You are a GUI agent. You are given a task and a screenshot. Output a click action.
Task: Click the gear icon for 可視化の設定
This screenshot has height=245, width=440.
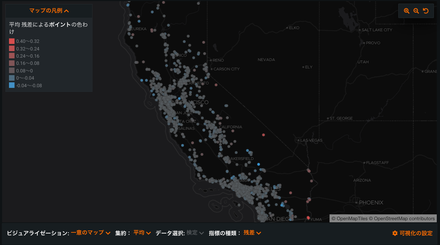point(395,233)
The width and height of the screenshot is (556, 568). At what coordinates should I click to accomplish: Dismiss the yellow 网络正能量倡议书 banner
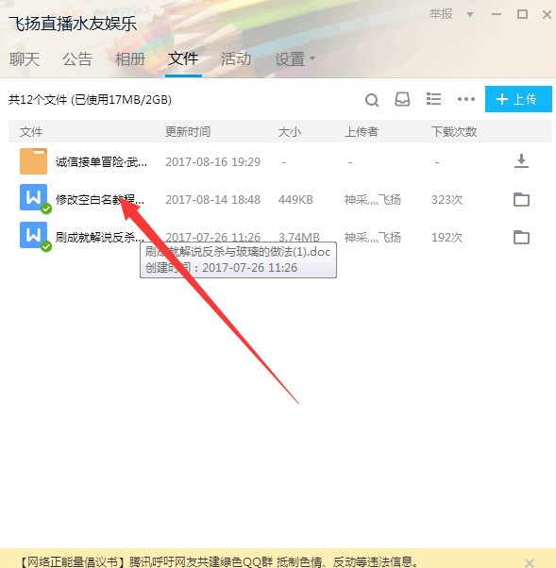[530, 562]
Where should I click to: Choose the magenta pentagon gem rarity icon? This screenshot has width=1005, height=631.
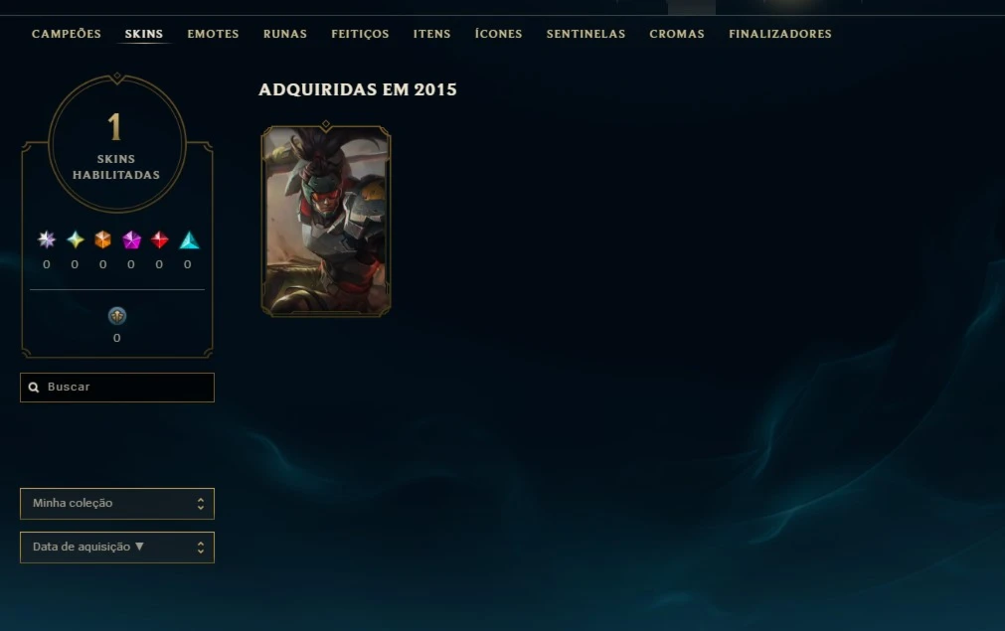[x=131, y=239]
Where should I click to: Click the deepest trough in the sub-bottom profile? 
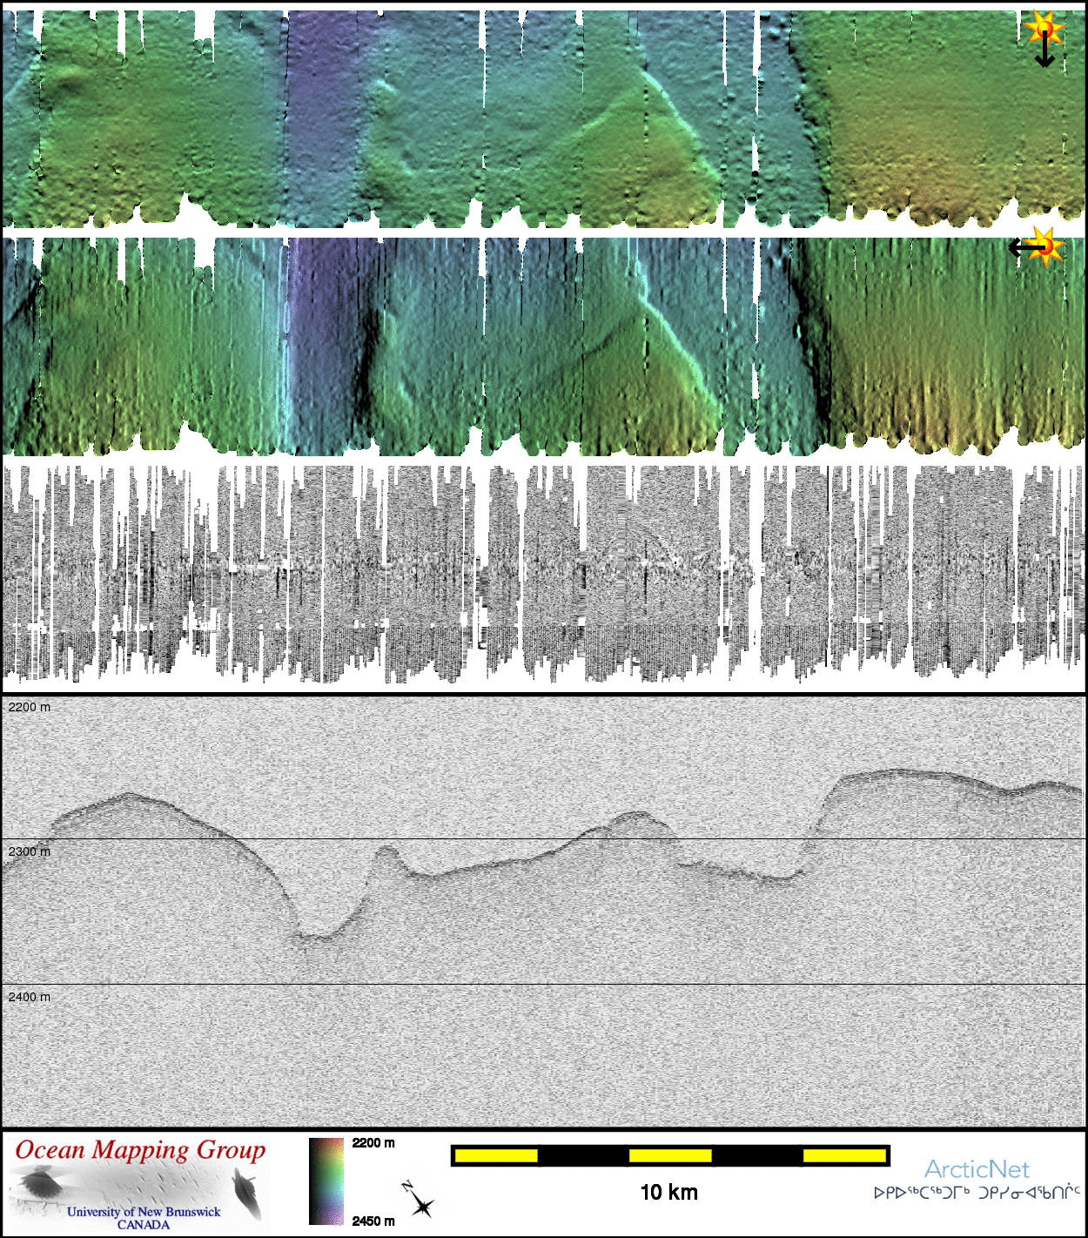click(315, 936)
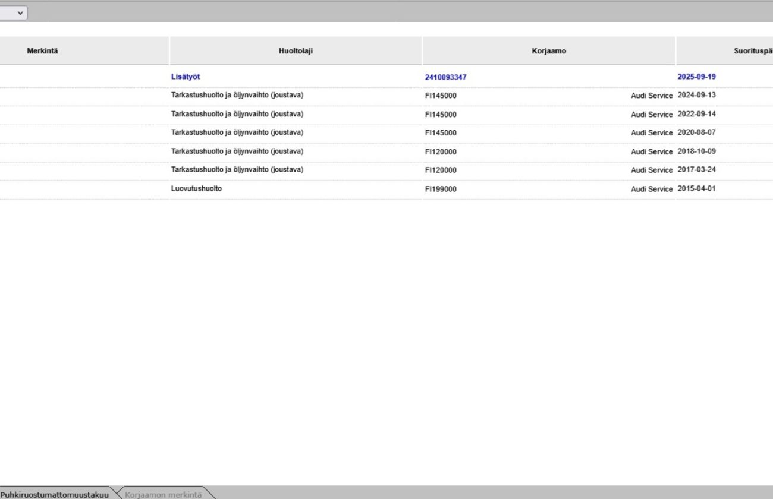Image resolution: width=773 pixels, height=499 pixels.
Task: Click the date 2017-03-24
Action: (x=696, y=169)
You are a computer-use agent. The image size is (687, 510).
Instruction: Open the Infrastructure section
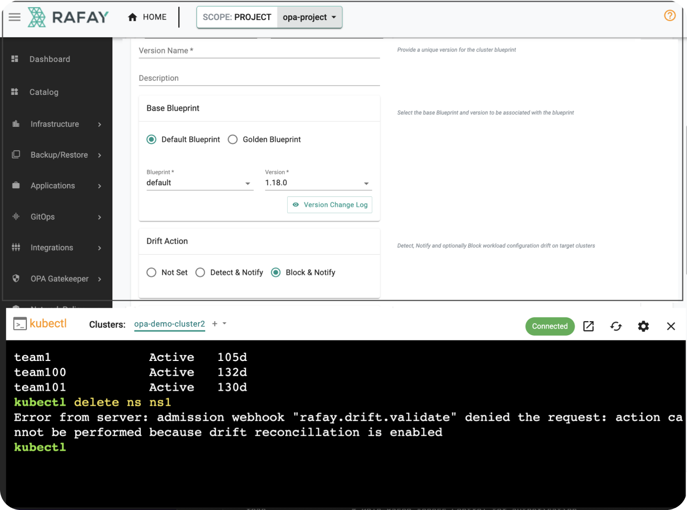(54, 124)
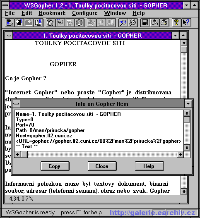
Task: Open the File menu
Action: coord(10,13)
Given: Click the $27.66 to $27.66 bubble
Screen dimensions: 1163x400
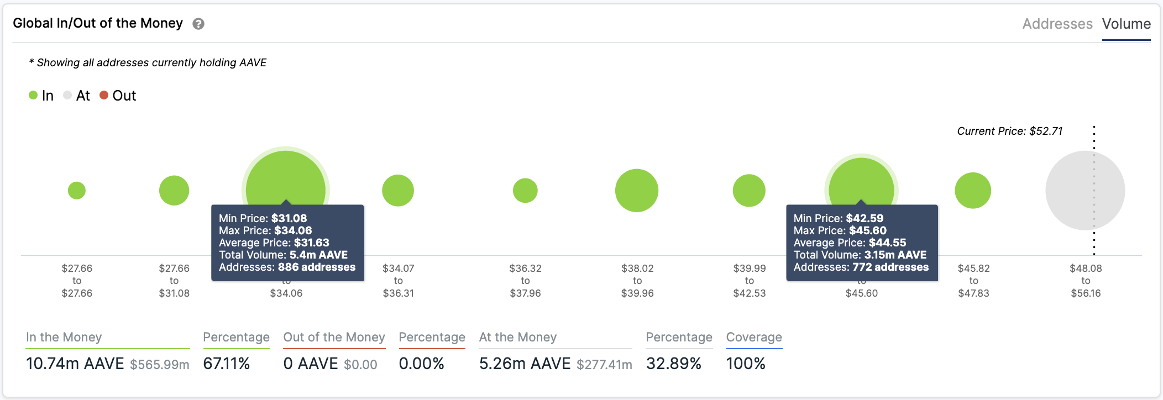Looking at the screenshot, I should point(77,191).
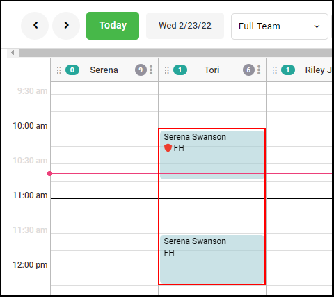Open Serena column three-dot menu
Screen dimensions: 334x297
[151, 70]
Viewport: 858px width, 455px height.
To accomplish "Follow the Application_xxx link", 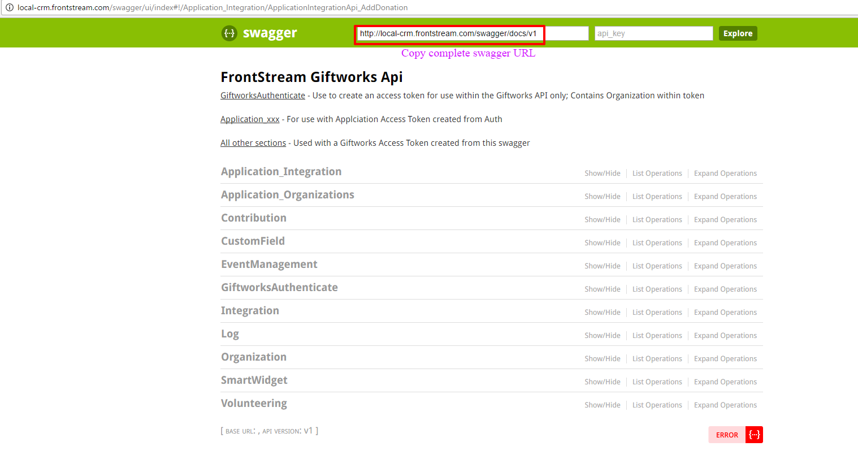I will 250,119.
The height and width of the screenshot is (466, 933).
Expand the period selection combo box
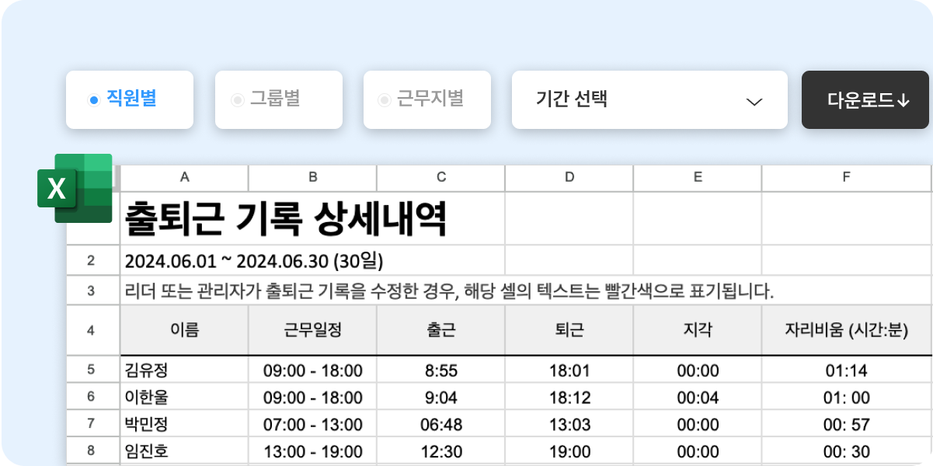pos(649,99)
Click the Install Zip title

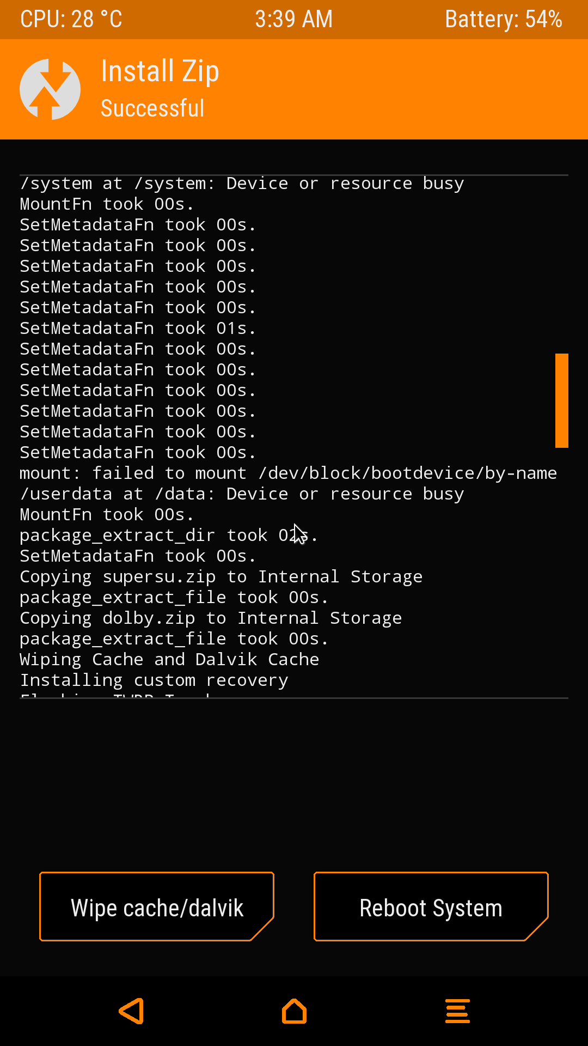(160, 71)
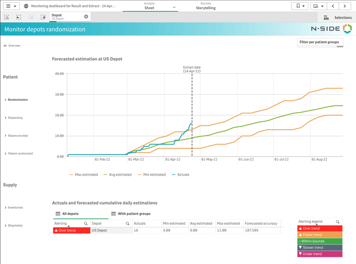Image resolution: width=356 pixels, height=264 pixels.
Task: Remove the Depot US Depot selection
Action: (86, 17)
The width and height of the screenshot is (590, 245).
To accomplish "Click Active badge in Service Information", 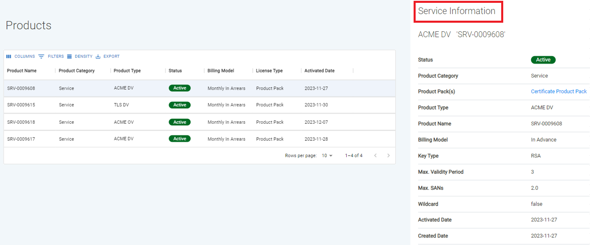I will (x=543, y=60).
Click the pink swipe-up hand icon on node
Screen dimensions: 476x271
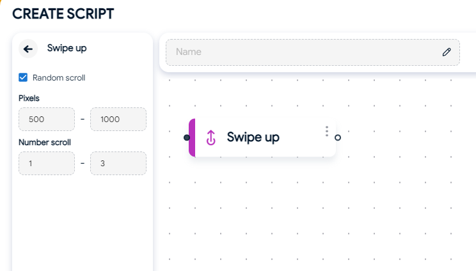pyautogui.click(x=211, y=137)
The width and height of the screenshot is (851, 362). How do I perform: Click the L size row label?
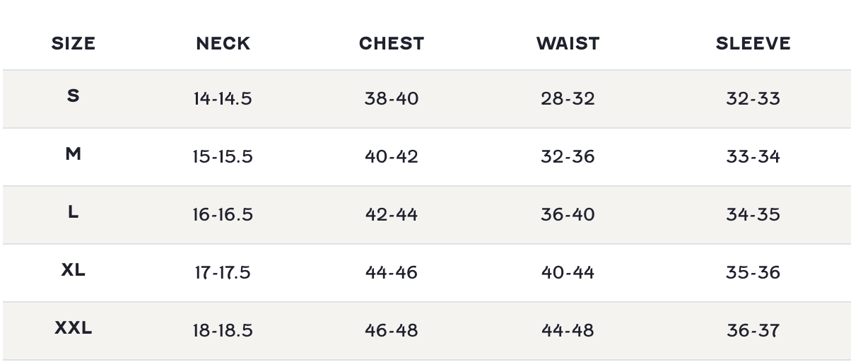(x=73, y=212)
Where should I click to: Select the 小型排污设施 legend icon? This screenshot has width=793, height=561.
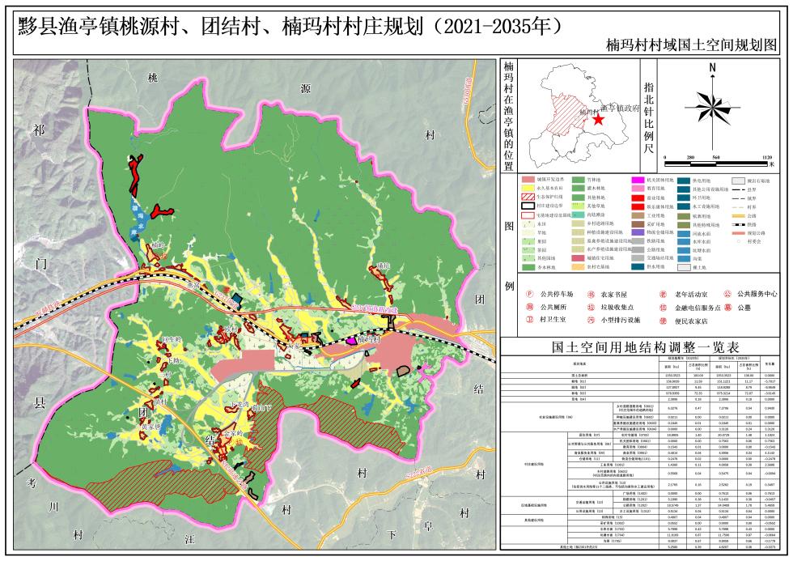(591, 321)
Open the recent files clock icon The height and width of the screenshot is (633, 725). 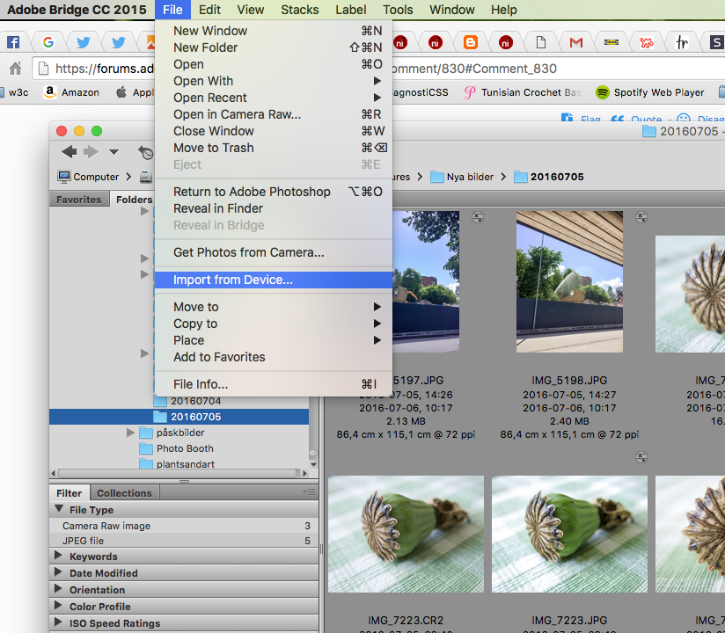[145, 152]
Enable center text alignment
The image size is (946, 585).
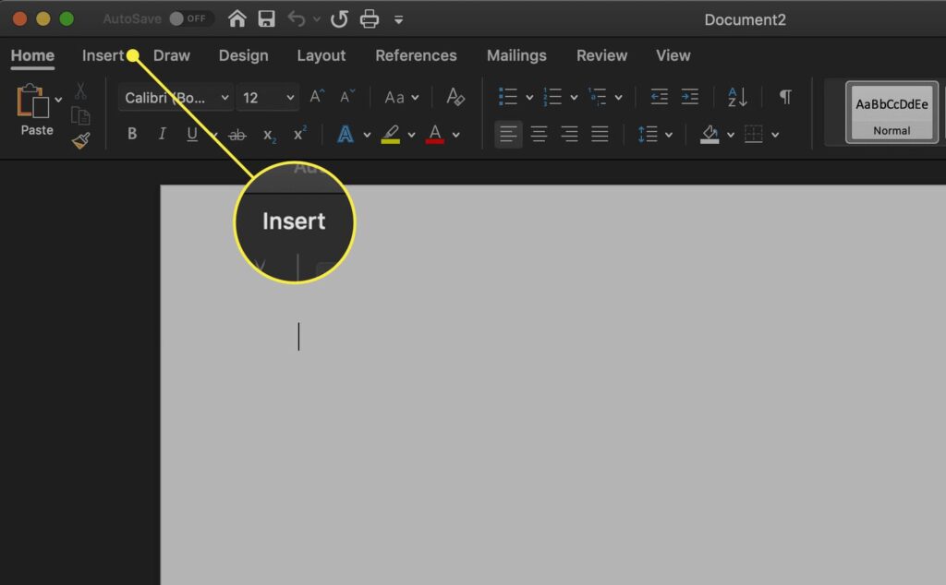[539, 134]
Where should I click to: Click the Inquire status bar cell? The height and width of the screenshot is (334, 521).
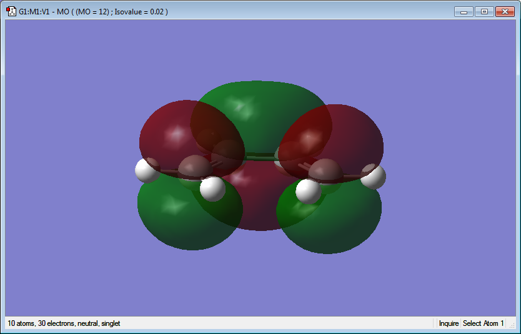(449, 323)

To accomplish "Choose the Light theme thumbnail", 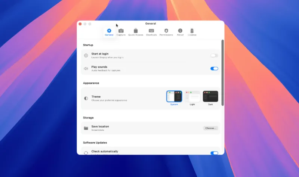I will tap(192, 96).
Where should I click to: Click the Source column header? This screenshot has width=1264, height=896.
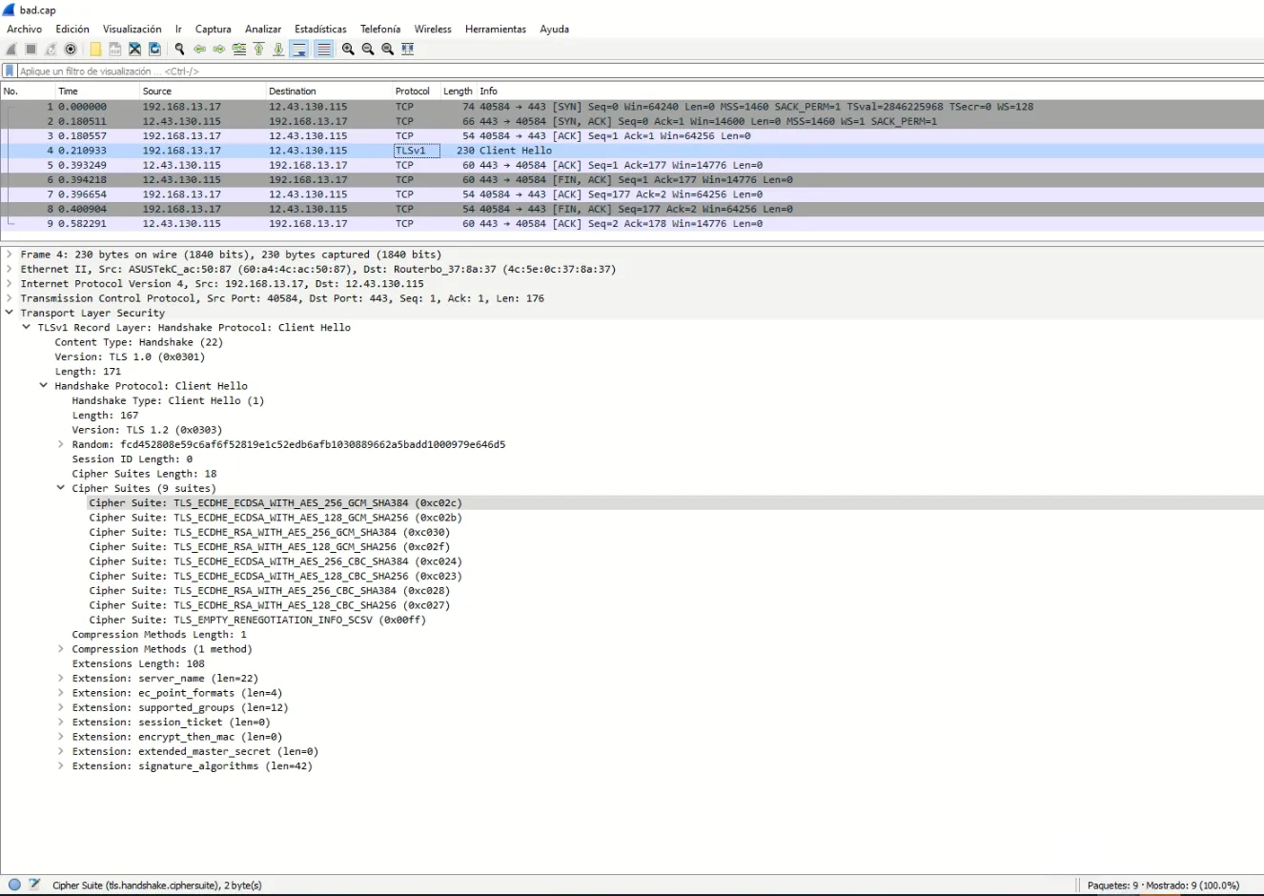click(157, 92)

Task goal -
Retype each line of the data exactly, beginning with the first; include the line containing "Viewport: 858px width, 455px height." and stop there, skipping every picture.

Exercise response -
You are a GUI agent. You are given a task and a screenshot. Output a click action.
Task: Click the gear icon for 可視化の設定
This screenshot has height=245, width=440.
point(395,233)
The width and height of the screenshot is (556, 568). At what coordinates should I click to accomplish: Dismiss the yellow 网络正能量倡议书 banner
[530, 562]
Where should I click to: Choose the magenta pentagon gem rarity icon? This screenshot has width=1005, height=631.
[x=131, y=239]
Where should I click to: Click the deepest trough in the sub-bottom profile? 
click(315, 936)
Image resolution: width=773 pixels, height=499 pixels.
Task: Click the date 2017-03-24
Action: (x=696, y=169)
You are a computer-use agent. The image size is (687, 510).
Instruction: Open the Infrastructure section
(54, 124)
Task: Open the File menu
Action: coord(10,13)
Given: Click the $27.66 to $27.66 bubble
Screen dimensions: 1163x400
Looking at the screenshot, I should point(77,191).
Open Serena column three-dot menu
Screen dimensions: 334x297
[151, 70]
Viewport: 858px width, 455px height.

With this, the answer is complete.